In such a case, the association must be accepted by the owners of the destination resource. Since the service principal or enterprise application used for the deployment in the current subscription might not have access to the other subscription, the creation of an association resource in the local subscription will fail with the error message that an approval is required, and the instance will not be created. This error message is specific to the automation and not to the manual case when a cross subscription association is created. In the manual case, the resource is created but has a status pending until the owner of the associated resource in the other subscription accepts the connection. The separation of creation and approval stages is only available in the manual case. In the automated case, there is no way to force the creation of the resource and defer the approval process.
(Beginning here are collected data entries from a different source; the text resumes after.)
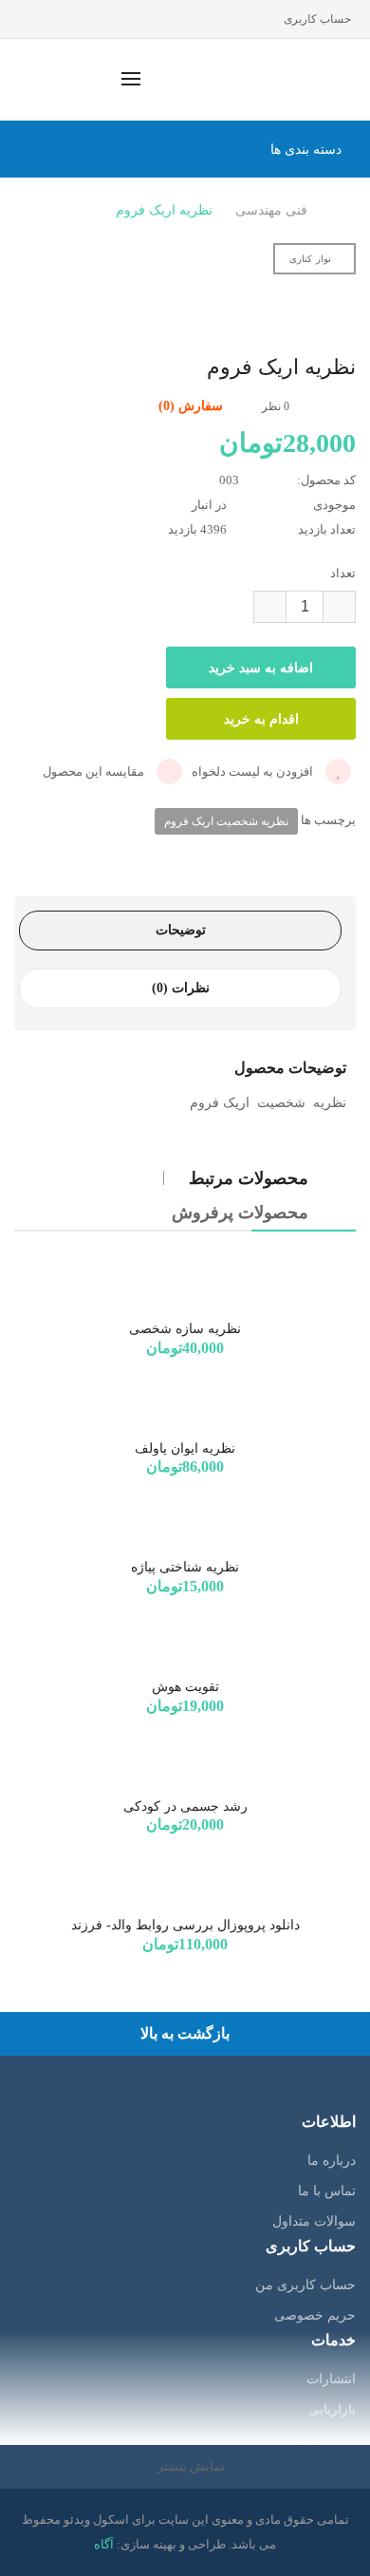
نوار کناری (310, 259)
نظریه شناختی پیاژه (185, 1567)
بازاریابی (332, 2409)
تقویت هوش (185, 1687)
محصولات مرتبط (248, 1178)
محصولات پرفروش (240, 1212)
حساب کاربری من (305, 2285)
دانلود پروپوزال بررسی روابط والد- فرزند (185, 1925)
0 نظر (275, 406)
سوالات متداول (314, 2221)
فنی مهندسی (271, 210)
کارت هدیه (327, 2440)
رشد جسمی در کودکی (185, 1806)
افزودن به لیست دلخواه (254, 771)
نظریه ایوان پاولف (185, 1448)
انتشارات (331, 2379)
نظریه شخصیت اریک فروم (226, 821)
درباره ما (331, 2160)
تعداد (343, 573)
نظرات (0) (181, 988)
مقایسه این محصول (95, 771)
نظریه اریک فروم (164, 210)
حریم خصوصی (315, 2315)
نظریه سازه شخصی (185, 1329)
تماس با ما (327, 2191)
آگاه (104, 2544)
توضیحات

The resolution in this case is to grant permissions to the service principal to both create and auto-approve the association with the target resource. The error message will call out the permission required to auto-approve, and this will be part of the permission set of one of the built-in roles. Such a role must be assigned to the service principal used for deployment in the destination subscription/resource group/resource hierarchy. On the Azure portal, the service principal will have permissions menu item against the service principal but admin consent might be required and a service ticket might need to be opened to ask the tenant admin to grant adequate permissions to the service principal. The role assignment is not at the tenant level but at the subscription level and the owners of the targeted subscription can assign the builtin role to this service principal.
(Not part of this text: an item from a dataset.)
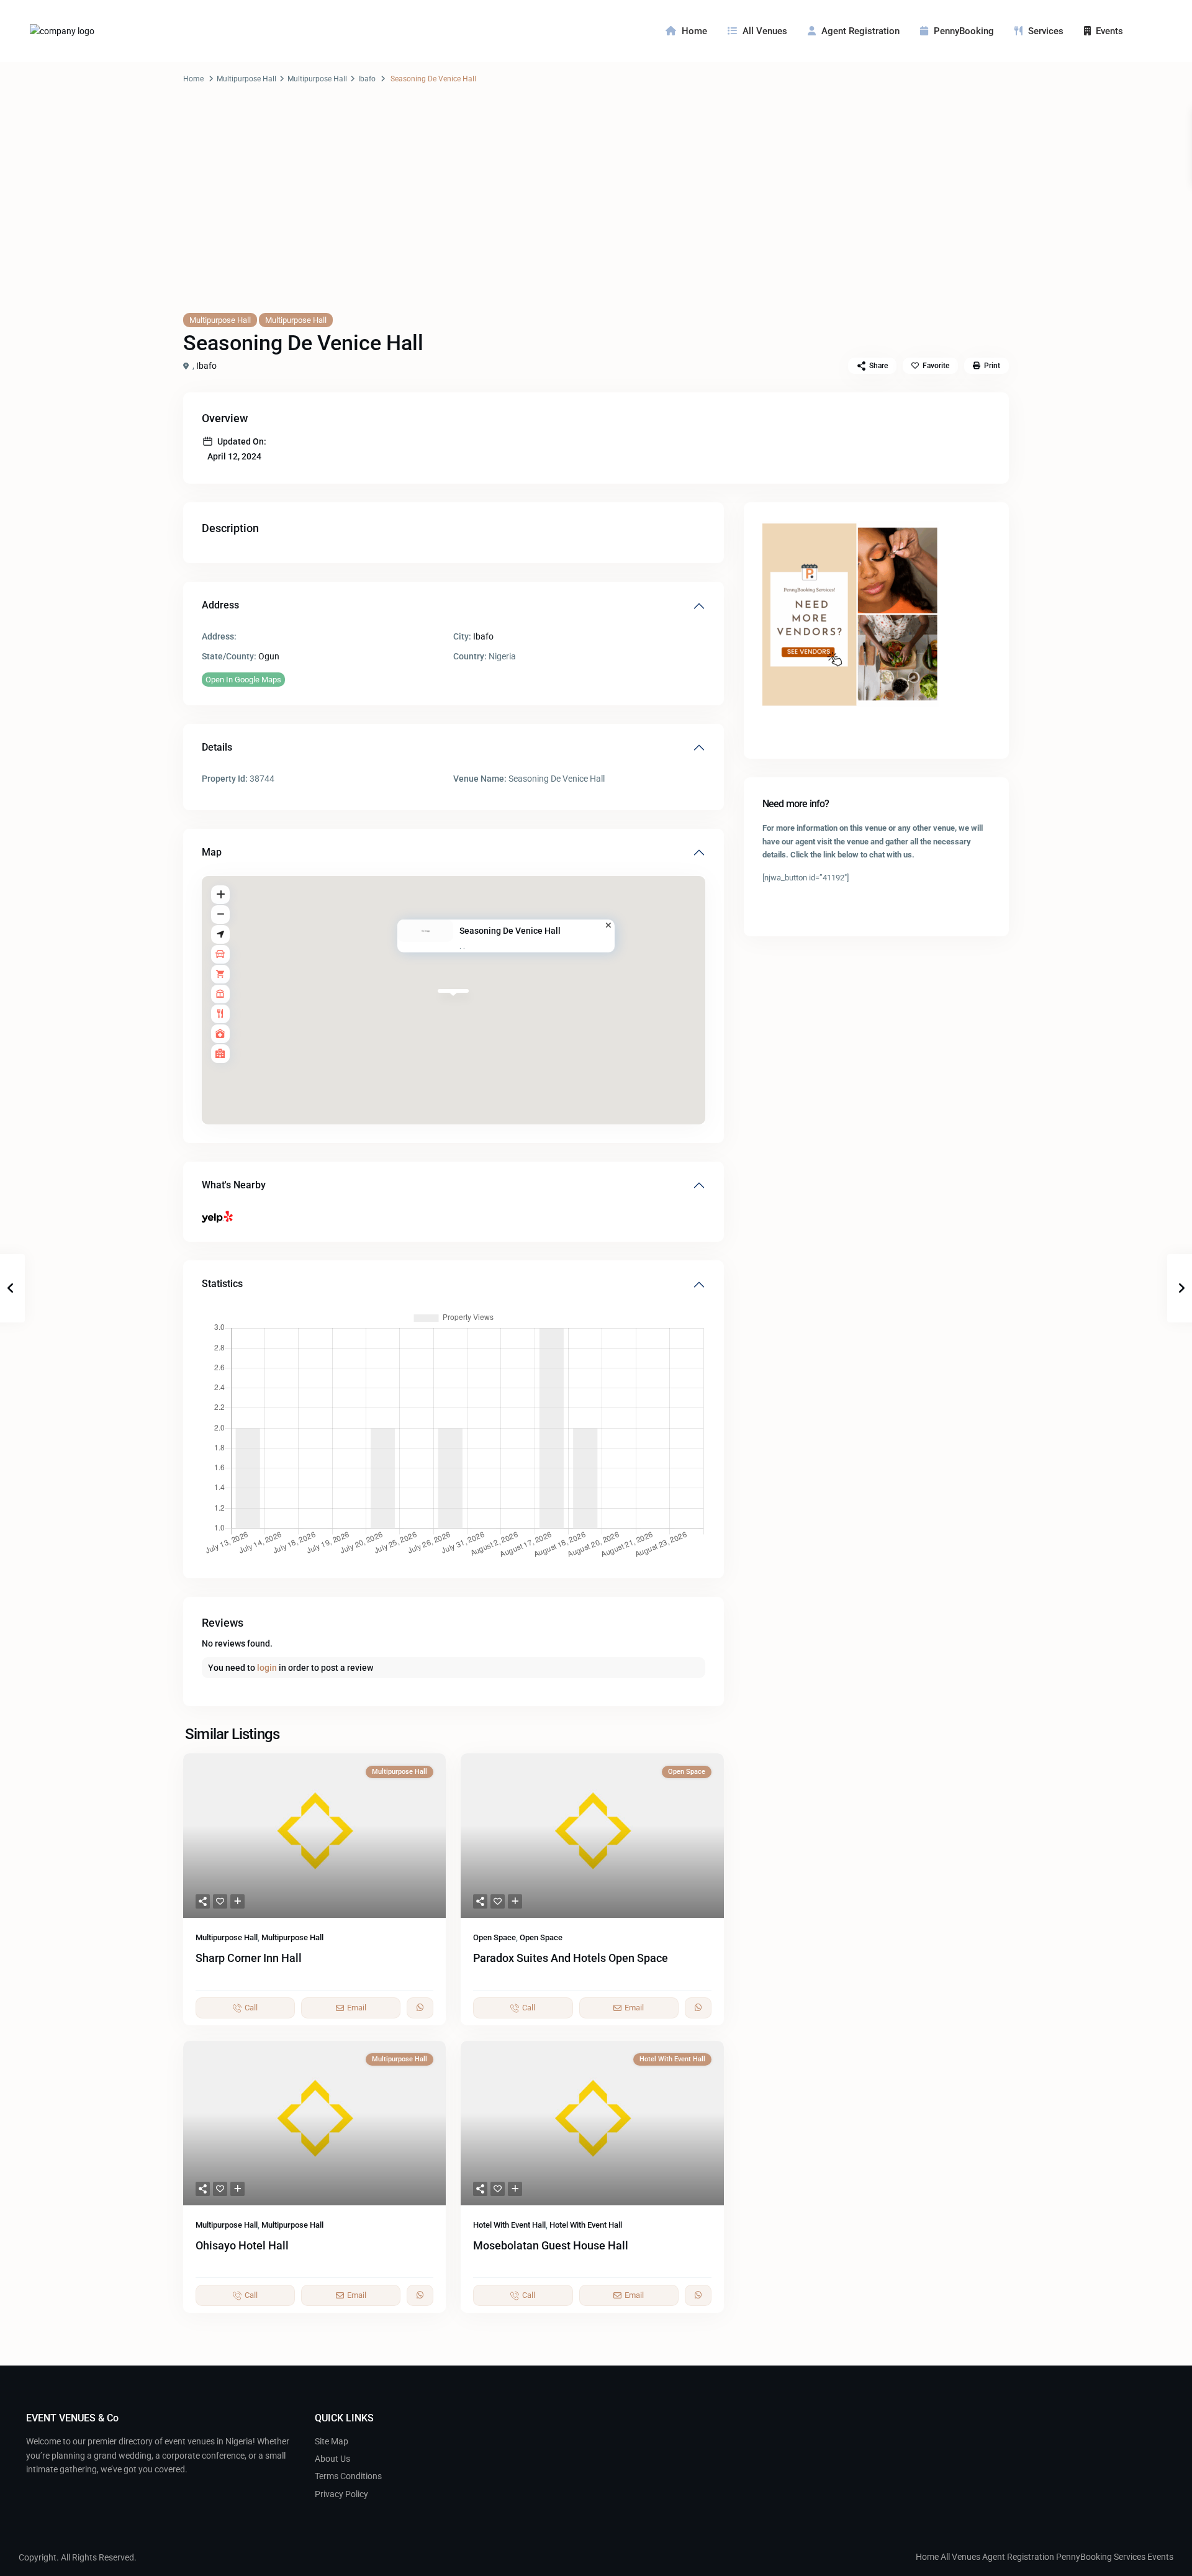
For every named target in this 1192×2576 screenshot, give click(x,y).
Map (212, 852)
It is also possible to have a hybrid approach when creating the resource by doing it manually first, then importing it into the IaC state and finally running the pipeline automation to reconcile the actual resource, the IaC state and the code. Care must be taken to include the attribute necessary to inform the compiler that the resource being created requires a manual connection. Usually, this is done with an attribute like ‘is_manual_connection’ which is set to true.

Finally, it is possible to assign either static or dynamic private ip address to a connection resource without requiring a change to its name. The difference between the two is that we also get an address that does not change just like the name and sometimes the network resolves ip addresses better than names given that DNS registrations might not be added until the resource is created.